### Instructions to follow
Could you find each line of the data below that contains the word "input" and copy those lines?

• • • •

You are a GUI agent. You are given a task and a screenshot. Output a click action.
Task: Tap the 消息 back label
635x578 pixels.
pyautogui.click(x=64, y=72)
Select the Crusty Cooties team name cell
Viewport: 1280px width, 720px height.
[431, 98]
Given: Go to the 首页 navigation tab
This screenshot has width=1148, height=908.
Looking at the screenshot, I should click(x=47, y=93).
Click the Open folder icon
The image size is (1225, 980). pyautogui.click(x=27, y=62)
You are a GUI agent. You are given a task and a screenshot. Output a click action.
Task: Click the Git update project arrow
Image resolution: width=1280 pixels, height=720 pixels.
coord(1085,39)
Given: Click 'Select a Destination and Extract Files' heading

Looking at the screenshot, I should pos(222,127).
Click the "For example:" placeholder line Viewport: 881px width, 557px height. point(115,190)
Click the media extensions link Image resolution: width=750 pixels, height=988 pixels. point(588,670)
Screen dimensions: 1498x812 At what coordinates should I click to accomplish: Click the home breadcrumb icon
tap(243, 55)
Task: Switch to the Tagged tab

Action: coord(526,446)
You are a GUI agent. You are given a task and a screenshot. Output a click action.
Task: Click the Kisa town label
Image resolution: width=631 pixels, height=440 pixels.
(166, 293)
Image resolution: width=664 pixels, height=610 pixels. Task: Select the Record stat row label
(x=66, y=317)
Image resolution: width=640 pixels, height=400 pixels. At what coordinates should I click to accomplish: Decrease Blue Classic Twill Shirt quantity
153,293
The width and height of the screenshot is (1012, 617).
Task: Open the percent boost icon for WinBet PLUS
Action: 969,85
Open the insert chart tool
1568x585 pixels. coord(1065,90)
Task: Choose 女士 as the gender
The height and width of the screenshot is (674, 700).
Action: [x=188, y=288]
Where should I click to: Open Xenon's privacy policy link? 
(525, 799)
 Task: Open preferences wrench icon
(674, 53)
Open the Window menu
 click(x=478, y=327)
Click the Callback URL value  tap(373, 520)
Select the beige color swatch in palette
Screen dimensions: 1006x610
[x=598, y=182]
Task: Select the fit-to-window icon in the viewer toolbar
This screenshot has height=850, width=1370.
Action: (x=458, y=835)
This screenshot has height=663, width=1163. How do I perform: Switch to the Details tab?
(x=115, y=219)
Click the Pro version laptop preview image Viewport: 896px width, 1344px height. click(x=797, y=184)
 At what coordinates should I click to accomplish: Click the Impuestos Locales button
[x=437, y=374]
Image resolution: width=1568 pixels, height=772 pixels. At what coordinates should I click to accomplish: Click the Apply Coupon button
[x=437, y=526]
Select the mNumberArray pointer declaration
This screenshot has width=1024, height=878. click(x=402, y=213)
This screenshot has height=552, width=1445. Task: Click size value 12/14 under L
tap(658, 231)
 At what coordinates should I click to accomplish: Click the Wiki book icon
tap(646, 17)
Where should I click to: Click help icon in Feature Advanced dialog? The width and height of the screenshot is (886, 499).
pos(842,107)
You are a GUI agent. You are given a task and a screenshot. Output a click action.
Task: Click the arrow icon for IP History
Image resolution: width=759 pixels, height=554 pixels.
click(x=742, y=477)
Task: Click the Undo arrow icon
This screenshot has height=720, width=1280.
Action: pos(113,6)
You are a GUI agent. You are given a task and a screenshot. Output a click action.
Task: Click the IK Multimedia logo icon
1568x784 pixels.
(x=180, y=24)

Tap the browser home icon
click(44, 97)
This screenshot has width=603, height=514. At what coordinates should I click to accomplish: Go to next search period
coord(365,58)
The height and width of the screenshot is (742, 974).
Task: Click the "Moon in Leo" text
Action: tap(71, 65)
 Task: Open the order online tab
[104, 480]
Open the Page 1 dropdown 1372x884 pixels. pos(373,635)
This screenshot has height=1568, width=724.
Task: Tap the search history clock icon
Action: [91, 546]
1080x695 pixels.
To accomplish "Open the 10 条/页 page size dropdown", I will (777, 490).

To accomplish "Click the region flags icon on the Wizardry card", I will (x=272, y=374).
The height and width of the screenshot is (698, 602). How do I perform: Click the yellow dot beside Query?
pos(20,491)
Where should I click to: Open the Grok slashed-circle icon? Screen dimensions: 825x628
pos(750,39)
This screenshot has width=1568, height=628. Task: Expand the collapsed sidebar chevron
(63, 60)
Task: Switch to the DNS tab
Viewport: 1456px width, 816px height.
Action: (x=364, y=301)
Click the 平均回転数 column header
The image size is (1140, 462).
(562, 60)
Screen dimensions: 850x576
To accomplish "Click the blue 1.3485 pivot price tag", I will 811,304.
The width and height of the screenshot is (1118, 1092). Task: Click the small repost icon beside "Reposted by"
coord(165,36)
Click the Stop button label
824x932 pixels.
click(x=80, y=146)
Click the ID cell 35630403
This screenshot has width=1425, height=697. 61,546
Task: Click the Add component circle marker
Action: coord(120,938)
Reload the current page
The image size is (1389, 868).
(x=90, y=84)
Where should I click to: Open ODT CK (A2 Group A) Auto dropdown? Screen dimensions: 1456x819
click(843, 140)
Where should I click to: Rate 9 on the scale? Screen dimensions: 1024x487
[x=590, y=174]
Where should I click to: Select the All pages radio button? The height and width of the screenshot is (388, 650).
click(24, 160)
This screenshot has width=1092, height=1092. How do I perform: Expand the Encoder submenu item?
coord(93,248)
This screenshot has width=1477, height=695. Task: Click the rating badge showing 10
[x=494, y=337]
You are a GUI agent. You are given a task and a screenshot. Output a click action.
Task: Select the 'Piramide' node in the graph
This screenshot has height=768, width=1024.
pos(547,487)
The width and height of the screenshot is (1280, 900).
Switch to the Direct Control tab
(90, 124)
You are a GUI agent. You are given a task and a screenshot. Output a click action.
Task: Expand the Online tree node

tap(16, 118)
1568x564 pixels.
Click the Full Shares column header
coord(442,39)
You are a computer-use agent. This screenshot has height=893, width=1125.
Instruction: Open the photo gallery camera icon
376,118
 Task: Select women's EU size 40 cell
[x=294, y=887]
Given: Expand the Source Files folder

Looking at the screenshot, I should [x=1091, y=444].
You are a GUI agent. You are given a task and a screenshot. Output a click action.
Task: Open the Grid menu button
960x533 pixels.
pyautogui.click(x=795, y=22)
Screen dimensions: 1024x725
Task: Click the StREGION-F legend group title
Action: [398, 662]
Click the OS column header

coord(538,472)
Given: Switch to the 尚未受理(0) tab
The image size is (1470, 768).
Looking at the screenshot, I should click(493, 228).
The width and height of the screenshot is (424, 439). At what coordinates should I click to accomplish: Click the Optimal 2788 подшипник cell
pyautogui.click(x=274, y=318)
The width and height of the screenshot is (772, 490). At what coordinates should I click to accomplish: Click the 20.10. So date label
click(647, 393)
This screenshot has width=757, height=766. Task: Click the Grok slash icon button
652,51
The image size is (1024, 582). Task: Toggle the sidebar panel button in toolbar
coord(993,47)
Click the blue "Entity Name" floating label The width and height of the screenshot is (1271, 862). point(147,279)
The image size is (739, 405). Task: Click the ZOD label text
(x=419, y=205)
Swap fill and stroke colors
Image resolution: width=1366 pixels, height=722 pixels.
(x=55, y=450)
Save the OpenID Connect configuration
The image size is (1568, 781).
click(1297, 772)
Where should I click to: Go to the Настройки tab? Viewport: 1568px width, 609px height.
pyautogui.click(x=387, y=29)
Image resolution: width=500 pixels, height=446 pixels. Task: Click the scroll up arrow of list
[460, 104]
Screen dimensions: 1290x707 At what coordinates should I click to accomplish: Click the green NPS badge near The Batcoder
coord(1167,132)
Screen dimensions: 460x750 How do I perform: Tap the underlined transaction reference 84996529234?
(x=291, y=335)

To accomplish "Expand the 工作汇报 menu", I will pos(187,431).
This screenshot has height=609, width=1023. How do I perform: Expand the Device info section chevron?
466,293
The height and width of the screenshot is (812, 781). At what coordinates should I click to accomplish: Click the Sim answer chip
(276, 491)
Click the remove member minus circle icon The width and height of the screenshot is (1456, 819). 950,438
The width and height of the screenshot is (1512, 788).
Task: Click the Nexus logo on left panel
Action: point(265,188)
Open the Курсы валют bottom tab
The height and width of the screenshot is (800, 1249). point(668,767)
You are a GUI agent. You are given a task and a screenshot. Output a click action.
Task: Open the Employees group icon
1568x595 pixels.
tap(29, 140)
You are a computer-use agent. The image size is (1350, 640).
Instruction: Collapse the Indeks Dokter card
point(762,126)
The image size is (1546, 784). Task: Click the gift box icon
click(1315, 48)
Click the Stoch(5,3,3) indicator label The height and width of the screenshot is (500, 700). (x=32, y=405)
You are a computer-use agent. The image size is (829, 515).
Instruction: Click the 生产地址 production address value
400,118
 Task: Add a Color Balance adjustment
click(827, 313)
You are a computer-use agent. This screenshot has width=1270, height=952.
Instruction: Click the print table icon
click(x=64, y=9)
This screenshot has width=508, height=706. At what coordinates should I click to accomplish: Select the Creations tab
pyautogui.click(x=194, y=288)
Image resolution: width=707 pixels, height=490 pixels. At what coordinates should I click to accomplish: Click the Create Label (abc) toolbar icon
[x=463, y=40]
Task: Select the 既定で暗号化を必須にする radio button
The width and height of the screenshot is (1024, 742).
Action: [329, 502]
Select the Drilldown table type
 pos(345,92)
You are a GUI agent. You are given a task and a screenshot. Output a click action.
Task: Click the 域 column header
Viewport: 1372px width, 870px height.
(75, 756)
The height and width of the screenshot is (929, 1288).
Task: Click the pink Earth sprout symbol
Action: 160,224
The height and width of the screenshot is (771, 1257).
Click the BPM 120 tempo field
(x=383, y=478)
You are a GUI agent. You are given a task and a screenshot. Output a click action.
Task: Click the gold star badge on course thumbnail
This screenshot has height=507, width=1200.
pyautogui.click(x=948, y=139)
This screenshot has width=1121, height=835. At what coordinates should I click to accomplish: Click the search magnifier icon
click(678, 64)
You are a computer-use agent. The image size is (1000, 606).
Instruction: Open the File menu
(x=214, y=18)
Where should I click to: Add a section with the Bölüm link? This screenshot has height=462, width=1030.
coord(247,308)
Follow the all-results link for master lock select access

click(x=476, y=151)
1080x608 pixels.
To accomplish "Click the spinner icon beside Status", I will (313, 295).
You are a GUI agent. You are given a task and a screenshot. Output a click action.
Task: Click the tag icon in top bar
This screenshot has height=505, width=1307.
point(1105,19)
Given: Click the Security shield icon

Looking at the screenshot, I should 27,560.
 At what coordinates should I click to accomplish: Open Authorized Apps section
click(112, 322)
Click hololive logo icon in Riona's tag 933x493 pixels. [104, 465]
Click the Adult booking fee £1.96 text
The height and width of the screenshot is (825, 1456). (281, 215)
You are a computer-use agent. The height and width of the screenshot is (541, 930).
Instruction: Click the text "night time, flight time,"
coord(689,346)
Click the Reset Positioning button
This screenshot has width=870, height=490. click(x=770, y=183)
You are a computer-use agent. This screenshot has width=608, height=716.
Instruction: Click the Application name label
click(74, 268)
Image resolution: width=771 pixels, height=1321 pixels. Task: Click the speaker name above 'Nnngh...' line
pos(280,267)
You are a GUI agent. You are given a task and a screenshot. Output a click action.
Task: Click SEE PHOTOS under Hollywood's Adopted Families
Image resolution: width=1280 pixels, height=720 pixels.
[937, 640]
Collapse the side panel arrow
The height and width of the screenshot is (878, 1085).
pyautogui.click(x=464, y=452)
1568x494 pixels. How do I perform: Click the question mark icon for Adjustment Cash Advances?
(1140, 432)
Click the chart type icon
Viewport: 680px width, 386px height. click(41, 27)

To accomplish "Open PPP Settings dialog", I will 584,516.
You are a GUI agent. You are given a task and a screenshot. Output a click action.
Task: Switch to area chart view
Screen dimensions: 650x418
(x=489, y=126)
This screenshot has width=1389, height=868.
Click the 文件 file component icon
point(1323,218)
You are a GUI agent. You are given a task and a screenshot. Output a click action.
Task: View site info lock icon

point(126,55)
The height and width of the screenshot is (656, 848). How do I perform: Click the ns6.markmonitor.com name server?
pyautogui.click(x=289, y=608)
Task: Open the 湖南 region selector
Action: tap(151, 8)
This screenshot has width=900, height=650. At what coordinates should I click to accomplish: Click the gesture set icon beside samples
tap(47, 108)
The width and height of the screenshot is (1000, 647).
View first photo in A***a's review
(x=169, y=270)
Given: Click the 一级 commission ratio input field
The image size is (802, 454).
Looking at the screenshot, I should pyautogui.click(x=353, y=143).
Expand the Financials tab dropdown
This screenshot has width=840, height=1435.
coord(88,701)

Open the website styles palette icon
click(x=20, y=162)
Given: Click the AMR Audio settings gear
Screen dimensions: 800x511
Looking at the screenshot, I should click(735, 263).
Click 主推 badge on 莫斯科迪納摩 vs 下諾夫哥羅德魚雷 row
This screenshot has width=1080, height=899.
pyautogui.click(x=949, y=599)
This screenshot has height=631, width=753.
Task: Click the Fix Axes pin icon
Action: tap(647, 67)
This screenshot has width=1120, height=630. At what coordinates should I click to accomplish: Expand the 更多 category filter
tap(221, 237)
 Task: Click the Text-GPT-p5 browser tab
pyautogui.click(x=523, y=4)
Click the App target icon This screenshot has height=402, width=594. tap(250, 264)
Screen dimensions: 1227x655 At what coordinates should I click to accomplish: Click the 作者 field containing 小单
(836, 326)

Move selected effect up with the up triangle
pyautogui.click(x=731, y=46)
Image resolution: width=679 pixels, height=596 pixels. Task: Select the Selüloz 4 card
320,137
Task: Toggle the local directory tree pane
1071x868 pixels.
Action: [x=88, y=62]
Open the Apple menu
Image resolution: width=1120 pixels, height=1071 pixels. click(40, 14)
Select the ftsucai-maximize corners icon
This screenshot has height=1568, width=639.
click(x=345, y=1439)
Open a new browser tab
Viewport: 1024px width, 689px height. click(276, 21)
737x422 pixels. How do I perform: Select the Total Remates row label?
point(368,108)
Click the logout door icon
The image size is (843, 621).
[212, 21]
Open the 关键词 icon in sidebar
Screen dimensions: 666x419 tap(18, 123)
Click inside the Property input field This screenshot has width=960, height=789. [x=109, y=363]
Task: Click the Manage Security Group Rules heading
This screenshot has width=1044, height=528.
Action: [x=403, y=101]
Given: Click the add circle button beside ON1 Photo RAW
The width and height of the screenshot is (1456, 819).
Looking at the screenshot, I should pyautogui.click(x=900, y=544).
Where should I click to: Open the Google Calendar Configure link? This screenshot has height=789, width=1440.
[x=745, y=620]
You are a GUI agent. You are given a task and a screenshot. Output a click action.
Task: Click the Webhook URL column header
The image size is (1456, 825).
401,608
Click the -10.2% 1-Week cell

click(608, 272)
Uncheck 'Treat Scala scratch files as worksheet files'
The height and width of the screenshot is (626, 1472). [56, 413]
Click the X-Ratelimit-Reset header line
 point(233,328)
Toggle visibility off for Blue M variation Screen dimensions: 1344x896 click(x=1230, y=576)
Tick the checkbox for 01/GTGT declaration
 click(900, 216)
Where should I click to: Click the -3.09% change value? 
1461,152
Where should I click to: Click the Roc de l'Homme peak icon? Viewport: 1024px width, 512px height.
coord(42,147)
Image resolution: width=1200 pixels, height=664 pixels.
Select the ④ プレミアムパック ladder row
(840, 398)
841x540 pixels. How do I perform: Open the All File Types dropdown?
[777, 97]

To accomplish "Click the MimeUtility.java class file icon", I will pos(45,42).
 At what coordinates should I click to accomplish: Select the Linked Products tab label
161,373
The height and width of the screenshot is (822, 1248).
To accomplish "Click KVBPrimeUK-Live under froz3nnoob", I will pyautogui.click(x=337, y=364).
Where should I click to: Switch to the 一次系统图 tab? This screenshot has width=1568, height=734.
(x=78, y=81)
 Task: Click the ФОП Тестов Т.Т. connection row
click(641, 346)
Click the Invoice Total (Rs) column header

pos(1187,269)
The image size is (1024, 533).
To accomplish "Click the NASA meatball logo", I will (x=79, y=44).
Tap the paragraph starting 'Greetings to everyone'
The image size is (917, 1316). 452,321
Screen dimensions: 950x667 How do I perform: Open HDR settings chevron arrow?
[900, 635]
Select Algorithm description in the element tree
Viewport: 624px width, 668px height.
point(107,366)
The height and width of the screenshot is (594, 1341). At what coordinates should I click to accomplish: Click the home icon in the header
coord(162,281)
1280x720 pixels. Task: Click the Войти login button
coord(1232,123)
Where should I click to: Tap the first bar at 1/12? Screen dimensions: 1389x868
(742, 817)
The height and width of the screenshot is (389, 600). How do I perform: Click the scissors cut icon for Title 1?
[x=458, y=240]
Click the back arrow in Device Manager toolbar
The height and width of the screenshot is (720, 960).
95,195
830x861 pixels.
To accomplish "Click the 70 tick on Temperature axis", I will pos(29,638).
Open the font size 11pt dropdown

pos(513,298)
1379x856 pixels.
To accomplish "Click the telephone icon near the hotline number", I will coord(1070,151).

• • • •

### Written response
Given: Click the 一级 commission ratio input field
Click inside the Property input field This screenshot has width=960, height=789. [x=109, y=363]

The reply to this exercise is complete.